Directions.
**a)** How many of East Lothian Council's coastal carparks supply live sensor data to the new app described in the text about East Lothian's beaches?
**b)** Reproduce word for word the passage of the text about East Lothian's beaches that opens with the words "There is no" and ends after "and responsible manner.".

[[ Text segment open ]]

A new tool is set to be launched in time for the Easter break to help visitors to East Lothian’s coast avoid overcrowding and queues.
An innovative, new and practical APP using sensor data captured live from eleven of East Lothian Council’s coastal carparks, will allow users to check the ‘busyness’ of these beaches - before setting out or while travelling to a destination.
There is no doubt that East Lothian has some of the best beaches in Scotland. Several, such as Gullane and Yellowcraig, are extremely popular with visitors and locals alike, attracting large crowds. The downside of this is it puts pressure on the environment, facilities and services. So much so that during the major surge in ‘staycationing’ during the COVID-19 pandemic, those responsible for the promotion and management of the coastline realised that action needed to be taken to protect fragile environments and to help those using the beaches to enjoy them in a safe and responsible manner.

[[ Text segment closed ]]
[[ Extracted entries open ]]

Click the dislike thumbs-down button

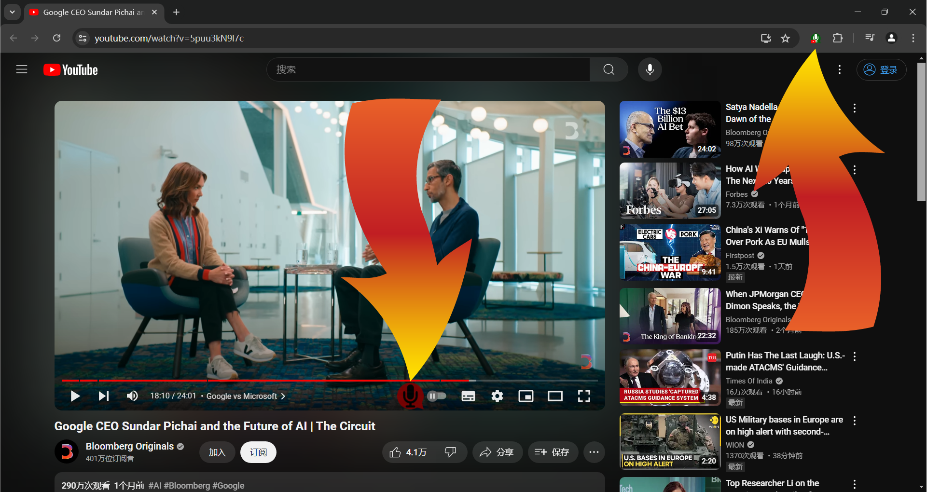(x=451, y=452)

[[ Extracted entries closed ]]
[[ Extracted entries open ]]

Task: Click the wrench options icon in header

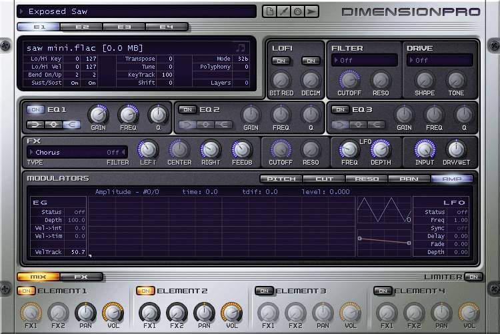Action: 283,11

[[ Extracted entries closed ]]

Response list.
**a)** Eleven

**b)**
There is no doubt that East Lothian has some of the best beaches in Scotland. Several, such as Gullane and Yellowcraig, are extremely popular with visitors and locals alike, attracting large crowds. The downside of this is it puts pressure on the environment, facilities and services. So much so that during the major surge in ‘staycationing’ during the COVID-19 pandemic, those responsible for the promotion and management of the coastline realised that action needed to be taken to protect fragile environments and to help those using the beaches to enjoy them in a safe and responsible manner.